On my last night in Toronto, after dinner with one of my best friends at my favourite restaurant, my blood blister finally fell away. I’d pinched myself with pruning shears a month earlier, cleaning up the garden. Doing what small things I could to spruce the place up. 

I probably should’ve been focused on packing for the move across the Atlantic, but it felt necessary at the time. It felt important that I leave some part of my Toronto life in a decent state. So, I cleared the mess of tomato vines and milkweed tangled across the lawn and made it ready for the tulips to take over in the spring. I don’t know why I fussed over flowers I’ll never see, but I did. And for my efforts I carried a black spot on the mound below my index finger. 

It’s been two weeks since I left Toronto, and things are slowly falling away. Beyond the blood blister, I’ve shed stress and weight. I’ve lost urgency and anxiety. There is so much to do here, but it will happen when it happens. The DART, of all things, has taught me that you’ll get there when you get there.

Dublin Area Rapid Transit - Wikipedia

I wish I had exciting things to tell you, but there have been no grand adventures. Even the hurdles have been small and silly.

It took me an embarrassing amount of time to figure out how to use the handle on the front door of my house. Once I’d figured out how to lock it from the outside, it still took me a few more days to figure out how to lock it from inside. The child safety controls on the stove top were so confusing and I felt too stupid to ask my housemates how the damn thing worked again, so I just didn’t bother trying to cook for the first few days. I also learned that a press is just a cupboard and that no pressing occurs in a hot press. It’s just a warm closet. 

In lieu of adventures, I’ve found a bit of ease. I landed in a lovely house filled with kind people who have made me feel very welcome. I have reconnected with old friends and I’ve met new people who will be friends (they just don’t know it yet). I tried Guinness for the first time. It turns out I like it a lot, and I’m sure it’ll be the cause of many a poor choice.

But there is more I’d like to lose from Toronto. I’d like to shed the uncertainty and self consciousness I acquired there. If I could lance myself and watch the shame and fear and loathing ooze out of myself, I would without hesitation or anesthetic. I would watch as the cynicism poured out and the embarrassment of taking people at face value left me. I would kiss the wound all better, imbuing it with the optimism and recklessness my heart ran rampant with before I moved there. Given the choice, I’m not sure if I’d undo all the hurt of the last few years, but I’d love to be more than a husk of the person I was. 

That city made a fool of me—or maybe it just exposed my innate foolishness—but I suppose life makes fools of us all. 

Things fall apart; the centre cannot hold

In the days and weeks before everything fell apart, Yeats’ poem (and Didion’s San Francisco) would pop into my head at random. The cicadas would be howling and the wasps swarming, and everything felt utterly precarious.

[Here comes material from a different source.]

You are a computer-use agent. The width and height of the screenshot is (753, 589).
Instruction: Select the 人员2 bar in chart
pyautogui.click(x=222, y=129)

I could no longer balance the competing interests of my heart and all I knew was that I wanted to be away. Away and outside. Fresh. Submerged in salt water and whipped by wind. 

This weekend, to celebrate two weeks in Ireland, I’ll be outside. I’ll be hiking in Wicklow and meandering around the Howth cliffside. I will feel cold air on my face and I will have the two things I have craved more than anything since leaving home—mountains and the ocean.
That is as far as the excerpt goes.